When the final chapter in chavismo is written (and I’m one of the few that think this will happen sooner than most think) one of its most glaring mistakes will be how they sacrificed governance for politics.
We elect governments, in part, because of politics, because of the game they bring to the ring. Many of us choose our leaders to give it to the other side, so to speak, so it’s only natural that, once in power, politicians – politicians that they are – deliver on that. The political games don’t end with the election, the “enemy” is still there even after defeat, and that’s all fair and good.
The problem is that we also elect politicians to serve, to deliver, and to solve problems. When the government becomes all games and no policy – that is where chavismo’s failures are abysmal.
Case in point: the recent Uribana prison riot. After blaming opposition TV station Globovisión for prematurely announcing that prisoners at the jail would be searched for weapons – the Ministry itself was the one who announced the procedure – the government is at it again. This time, Prisons Minister Iris Varela went on the record to say that “she doesn’t discard the possibility that political factors are the ones trying to light up the prisons.”

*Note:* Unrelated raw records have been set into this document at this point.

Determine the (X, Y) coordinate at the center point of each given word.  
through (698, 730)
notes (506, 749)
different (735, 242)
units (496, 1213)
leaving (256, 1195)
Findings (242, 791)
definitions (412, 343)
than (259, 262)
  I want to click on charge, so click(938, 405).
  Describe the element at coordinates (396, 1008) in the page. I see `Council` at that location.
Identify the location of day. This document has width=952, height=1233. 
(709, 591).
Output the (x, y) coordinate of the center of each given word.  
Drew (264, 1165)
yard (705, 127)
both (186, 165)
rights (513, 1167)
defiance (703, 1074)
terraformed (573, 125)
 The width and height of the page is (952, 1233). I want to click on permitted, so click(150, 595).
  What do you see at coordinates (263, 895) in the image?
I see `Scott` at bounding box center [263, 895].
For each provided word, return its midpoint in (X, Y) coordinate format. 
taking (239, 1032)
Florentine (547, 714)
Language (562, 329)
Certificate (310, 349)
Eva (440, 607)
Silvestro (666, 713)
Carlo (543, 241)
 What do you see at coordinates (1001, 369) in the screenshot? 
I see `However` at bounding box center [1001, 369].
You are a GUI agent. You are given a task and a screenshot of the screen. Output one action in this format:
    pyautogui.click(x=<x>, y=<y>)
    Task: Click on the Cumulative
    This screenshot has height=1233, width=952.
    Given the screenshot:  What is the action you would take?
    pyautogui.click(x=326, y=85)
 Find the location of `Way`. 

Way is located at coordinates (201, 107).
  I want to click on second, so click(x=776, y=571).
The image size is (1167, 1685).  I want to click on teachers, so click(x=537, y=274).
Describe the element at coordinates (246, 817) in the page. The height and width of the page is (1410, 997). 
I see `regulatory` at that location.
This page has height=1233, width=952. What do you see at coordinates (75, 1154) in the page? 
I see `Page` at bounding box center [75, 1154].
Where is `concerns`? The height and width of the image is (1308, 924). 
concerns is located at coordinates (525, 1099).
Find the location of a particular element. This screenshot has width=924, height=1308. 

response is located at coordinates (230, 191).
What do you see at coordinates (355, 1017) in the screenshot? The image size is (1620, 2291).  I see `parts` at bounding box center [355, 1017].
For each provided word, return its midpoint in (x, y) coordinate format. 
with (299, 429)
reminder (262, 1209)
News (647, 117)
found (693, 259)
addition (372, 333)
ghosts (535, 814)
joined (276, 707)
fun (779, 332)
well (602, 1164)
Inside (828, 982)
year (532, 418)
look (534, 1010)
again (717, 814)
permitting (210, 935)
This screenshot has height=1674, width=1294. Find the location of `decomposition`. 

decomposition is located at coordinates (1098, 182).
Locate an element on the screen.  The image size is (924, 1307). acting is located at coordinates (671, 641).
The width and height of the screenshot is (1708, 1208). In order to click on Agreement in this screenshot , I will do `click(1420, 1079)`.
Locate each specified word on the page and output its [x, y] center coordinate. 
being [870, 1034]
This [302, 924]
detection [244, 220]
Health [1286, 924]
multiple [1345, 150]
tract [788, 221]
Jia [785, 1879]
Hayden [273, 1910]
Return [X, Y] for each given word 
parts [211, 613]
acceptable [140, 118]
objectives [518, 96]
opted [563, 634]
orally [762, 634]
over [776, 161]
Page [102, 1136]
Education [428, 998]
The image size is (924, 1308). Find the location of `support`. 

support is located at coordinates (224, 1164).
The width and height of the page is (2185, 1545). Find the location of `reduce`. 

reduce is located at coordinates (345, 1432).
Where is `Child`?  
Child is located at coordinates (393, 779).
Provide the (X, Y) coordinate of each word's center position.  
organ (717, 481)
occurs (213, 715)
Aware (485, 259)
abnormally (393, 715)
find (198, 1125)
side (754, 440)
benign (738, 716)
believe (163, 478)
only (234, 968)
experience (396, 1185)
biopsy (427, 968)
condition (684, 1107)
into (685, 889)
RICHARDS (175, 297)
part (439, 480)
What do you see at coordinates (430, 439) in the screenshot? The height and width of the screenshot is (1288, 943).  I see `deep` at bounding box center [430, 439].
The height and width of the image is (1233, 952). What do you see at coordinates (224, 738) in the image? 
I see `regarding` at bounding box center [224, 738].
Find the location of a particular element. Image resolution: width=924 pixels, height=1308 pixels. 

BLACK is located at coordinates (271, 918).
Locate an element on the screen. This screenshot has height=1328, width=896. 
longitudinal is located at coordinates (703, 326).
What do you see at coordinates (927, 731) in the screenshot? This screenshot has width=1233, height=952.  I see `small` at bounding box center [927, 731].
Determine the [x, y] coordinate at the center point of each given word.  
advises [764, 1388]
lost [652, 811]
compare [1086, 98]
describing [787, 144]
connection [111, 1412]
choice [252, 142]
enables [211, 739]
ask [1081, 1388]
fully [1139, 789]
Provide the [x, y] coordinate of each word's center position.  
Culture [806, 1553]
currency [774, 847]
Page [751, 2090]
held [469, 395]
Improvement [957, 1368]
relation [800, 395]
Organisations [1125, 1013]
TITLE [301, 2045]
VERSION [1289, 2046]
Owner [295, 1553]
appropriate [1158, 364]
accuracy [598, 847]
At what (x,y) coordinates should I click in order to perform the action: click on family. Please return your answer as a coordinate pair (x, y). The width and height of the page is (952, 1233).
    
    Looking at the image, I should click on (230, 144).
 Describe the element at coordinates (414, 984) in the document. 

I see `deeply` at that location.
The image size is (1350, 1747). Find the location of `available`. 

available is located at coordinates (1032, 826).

In other words, she is suggesting the opposition is at fault.
Of course, Varela is completely mistaken. Never mind the fact that the opposition has no reason to engage in mass murder – how would we go about doing that, exactly? Do we have access to the prisons? To the guards? Does she not realize that Chávez is a deity among Venezuela’s prison population?
These are just political games the Minister is playing. She has no evidence of what she’s saying, but she lays it out there to plant the association in people’s heads. It’s the same as if we were to say that “we don’t discard” that Minister Varela is engaged in underage prostitution. Or that “we don’t discard” that the chavista commenters that come on this blog are all serial killers.
Instead of talking about the failures at Uribana, instead of formulating a policy, Minister Varela is simply … playing corrosive political games, which is what chavistas excel at, after all. Their radical adherence to political ploys, their strict focus on scoring cheap political points, only underscore how limited they are as individuals, how very basic they are at managing the country, how (why not say it) stupid they really are.
They play a good game. It’s too bad they stink at governing.